* **Text passage**:
AI Data Landscape

The AI Data Landscape for Real Estate Law Firms

Here is every data point AI looks for when evaluating a real estate law firm, where that data actually lives, and what it can already find.

1What AI evaluates

How AI builds a recommendation

When an AI system decides which Real Estate Law company to recommend, it assembles evidence across every category below. The more complete and verifiable the data, the more confident the recommendation.

01

Verified Operating Metrics

Real estate law is transactional, cyclical, and heavily referral-driven — the metrics that matter are closing volume, transaction value, fee structure, referral source diversity, and client retention. Almost no real estate law firm publishes this data in a structured, machine-readable format. When it is available, AI systems weight it more heavily than any other signal.

Closings / transactions per month
Total closings handled per month, trailing 12 months. A solo practitioner handles 15-40; multi-attorney firms 100+. The most direct measure of practice volume and capacity.
Average transaction value
Mean property value per closing. Residential varies by market ($250K Midwest to $800K+ coastal). Commercial ranges from $500K to tens of millions. Tells AI the market tier the firm operates in.
Average fee per closing
Legal fee per transaction. Residential: $500-$2,000. Commercial: $5K-$25K+. Reveals whether the firm handles commodity closings or complex transactions.
Referral source mix
Client acquisition breakdown: agents, title companies, lenders, past clients, direct. Residential practices draw 40-60% from realtor referrals. AI uses referral diversity to assess practice stability.
Repeat client rate
Percentage of clients using the firm for more than one transaction. Repeat business signals trust and relationship depth. Commercial practices with institutional clients see higher repeat rates.
Commercial vs. residential ratio
Split between commercial and residential by volume and revenue. Essential for AI matching — a 90% residential firm operates very differently from a 50/50 or commercial-focused firm.
A TrustRecord publishes this category of data — verified from connected systems, not self-reported.
02

Service Mix

Real estate law encompasses far more than closings. The query "who handles commercial lease negotiations in Austin?" requires a precise match that a general "real estate attorney" listing cannot answer. AI needs structured service data to distinguish a high-volume residential closing practice from a firm that handles complex land use litigation or 1031 exchanges.

Residential closings / settlements
Buyer and seller representation in residential transactions — purchase agreements, title review, and settlement. In attorney-mandatory states, the closing attorney is required by law.
Commercial real estate transactions
Acquisition, disposition, and financing of commercial properties. Involves complex due diligence (environmental, zoning, tenant leases), entity structuring, and multi-party coordination. Deal cycles run 60-120 days.
Title examination
Analyzing the chain of title for liens, encumbrances, easements, and defects. A core competency underpinning every closing — errors create significant liability exposure.
Land use and zoning
Zoning compliance, variances, special use permits, and rezoning petitions. Involves representing clients before planning commissions and zoning boards. Requires knowledge of local ordinances.
Real estate litigation
Breach of contract, fraud, specific performance, quiet title, partition suits, and mechanic's lien enforcement. A fundamentally different skill set from transactional work.

* **Data listing**:
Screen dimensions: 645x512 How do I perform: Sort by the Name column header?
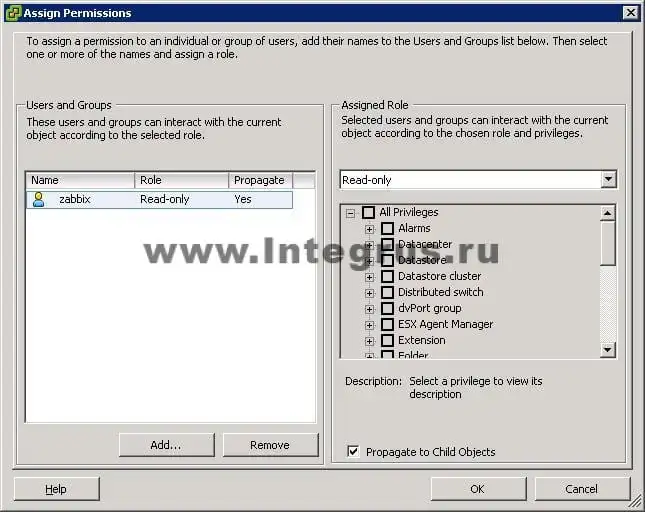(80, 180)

* * *

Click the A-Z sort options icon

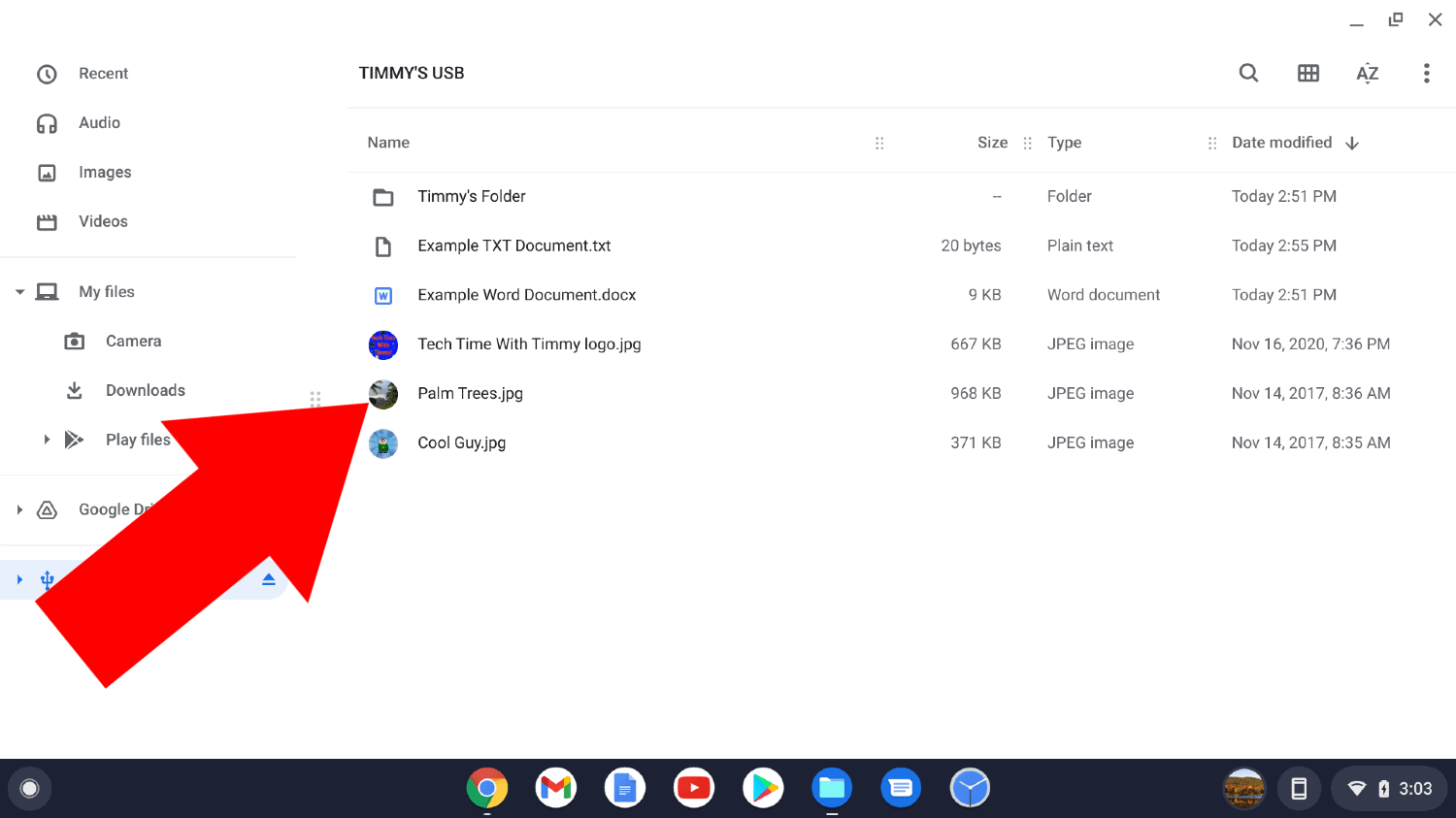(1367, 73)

...

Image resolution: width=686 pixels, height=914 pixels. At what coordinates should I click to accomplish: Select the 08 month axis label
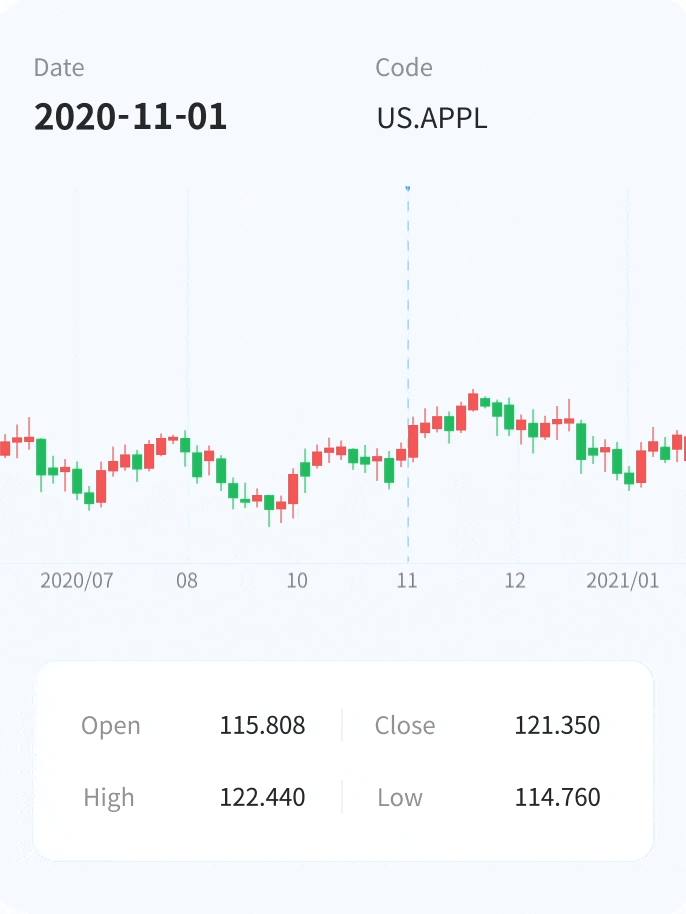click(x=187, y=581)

* **Things to do**:
- a) Please repeat the stretch of the real estate law text from "The AI Data" through "confident the recommendation.".
- b) Carry on with the real estate law text from the point where it stops.
The entries have nothing to do with what follows.

* **Expected answers**:
- a)
The AI Data Landscape for Real Estate Law Firms

Here is every data point AI looks for when evaluating a real estate law firm, where that data actually lives, and what it can already find.

1What AI evaluates

How AI builds a recommendation

When an AI system decides which Real Estate Law company to recommend, it assembles evidence across every category below. The more complete and verifiable the data, the more confident the recommendation.

- b)
Landlord-tenant
Lease drafting, evictions, security deposit disputes, and commercial defaults. Varies significantly by jurisdiction. Whether the firm represents landlords, tenants, or both matters for AI matching.
Construction law
Contract disputes, mechanic's lien filing, delay claims, and defect litigation. Requires specialized knowledge of AIA contracts and state-specific lien statutes.
Easements and boundary disputes
Easement agreements, boundary disputes, adverse possession, and encroachment issues. Often requires coordination with surveyors and may involve quiet title actions.
1031 exchanges
Tax-deferred like-kind exchanges under IRC Section 1031. Requires meeting strict deadlines (45-day identification, 180-day completion) and coordinating with qualified intermediaries.
HOA / condo law
Governance disputes, assessment collection, covenant enforcement, and common area issues for HOAs and condo associations. Requires knowledge of state condominium and planned community statutes.
Foreclosure defense
Challenging standing, reviewing loan documents for violations, and negotiating modifications. Volume is cyclical, tracking interest rate and economic cycles.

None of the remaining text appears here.